TAKTIK: Die Taktik gehört ebenfalls zu den wesentlichen Leistungsfaktoren des Tennissports. Unter Taktik versteht man die Fähigkeit des Sportlers, sich unter Berücksichtigung der eigenen technischen Möglichkeiten Vorteile gegenüber dem Gegner zu erspielen. Die veränderten Spielfeldmaße und die Hinzunahme eines Partners kennzeichnen das Doppel gegenüber dem Einzel als völlig eigenständige und unterschiedliche Wettkampfform. Ihre taktischen Besonderheiten stehen sich sogar häufig konträr gegenüber. Für die Differenzierung des Bereichs Taktik bietet sich auf erster Ebene daher die Unterscheidung in Einzel- und Doppeltaktik an. Die Aufrechterhaltung dieser Differenzierung ist nicht nur inhaltlich zu rechtfertigen, sondern soll auch als ein Signal an Spieler, Trainer und Turnierveranstalter gelten, dieser bedeutsamen Wettspielform zukünftig eine höhere Wertschätzung zu geben.
Taktisches Handeln erfordert zunächst Stabilität und Variabilität der Schlagtechnik. So besteht das Taktiktraining, in Überschneidung mit dem Techniktraining, auf der ersten Stufe aus einem an den taktischen Erfordernissen ausgerichteten, speziellen Techniktraining. Erst auf der zweiten Lernstufe erfolgt die Vermittlung und das Training von taktischen Grundregeln. Hierbei werden besonders empfehlenswerte Spielzüge (z.B. Rückhand-Angriffsball longline) systematisch wiederholt. Das Taktiktraining im eigentlichen Sinne beinhaltet dann auf einer dritten Stufe, in Überschneidung mit dem psychologischen Training, die Verbesserung von Situationswahrnehmung, Beurteilung und Entscheidung. Hierbei werden dem Spieler systematisch limitierte Handlungsspielräume und Freiheitsgerade angeboten, aus denen er unter Berücksichtigung der taktischen Grundregeln die jeweils situationsangemessene Entscheidung treffen muss. Diese Stufe geht schließlich in ein komplexes Taktiktraining über. Hier muss der Schüler in einer offenen Spielsituation und aus einer nicht limitierten Vielzahl an Möglichkeiten die jeweils optimale taktische Lösung finden.

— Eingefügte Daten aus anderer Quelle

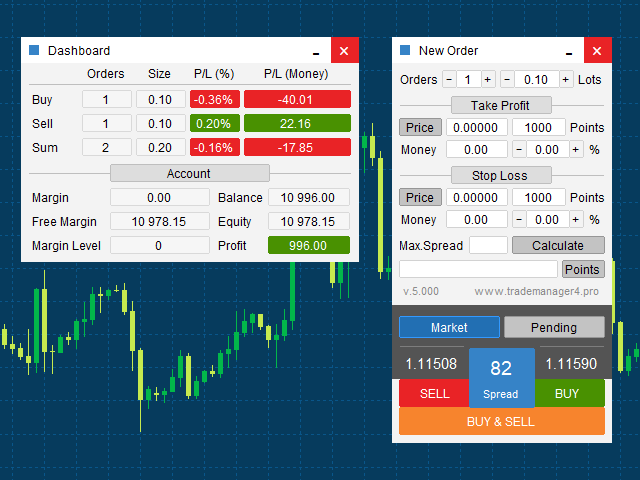640x480 pixels.
Task: Toggle the Stop Loss Price mode button
Action: point(420,198)
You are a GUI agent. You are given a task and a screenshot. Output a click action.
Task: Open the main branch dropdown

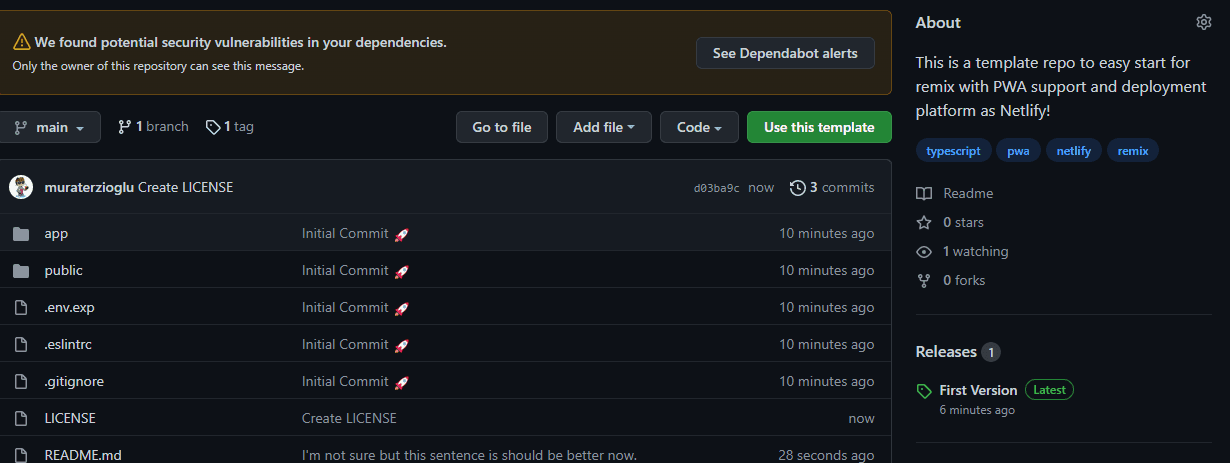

PSYCHE: Die Psyche beeinflusst alle vorgenannten Teilgebiete (und teilweise auch die Kondition) mit, sodass das psychologische Training eng verzahnt ist mit dem Training von Technik und Taktik. Im psychologischen Training spielen die Bereiche Denken und Steuern (Kognition) sowie Fühlen und Wollen (Emotion und Motivation) eine herausragende Rolle. Zu den kognitiven Anforderungen des Tennisspielers gehören Wahrnehmung und Antizipation. Während des Ballwechsels muss in kürzester Zeit eine Vielzahl an Eindrücken verarbeitet werden und zu entsprechenden technisch-taktischen Gegenmaßnahmen führen. Aus emotionaler Sicht ist das Selbstvertrauen hervorzuheben, welches in kritischen Situationen nicht selten über Sieg und Niederlage entscheidet.
Zur Verbesserung der psychischen Fähigkeiten werden Trainingsformen vorgestellt, die problemlos in der Trainingspraxis umgesetzt werden können. Die im Modell vorgenommene Zweiteilung in die Bereiche Denken und Steuern sowie Fühlen und Wollen bildet gleichzeitig auch eine sinnvolle Gliederung für entsprechende Trainingsmaßnahmen (Abb. 1).
KONDITION: Dem Bereich der Kondition oder auch der Athletik werden gewöhnlich die Faktoren...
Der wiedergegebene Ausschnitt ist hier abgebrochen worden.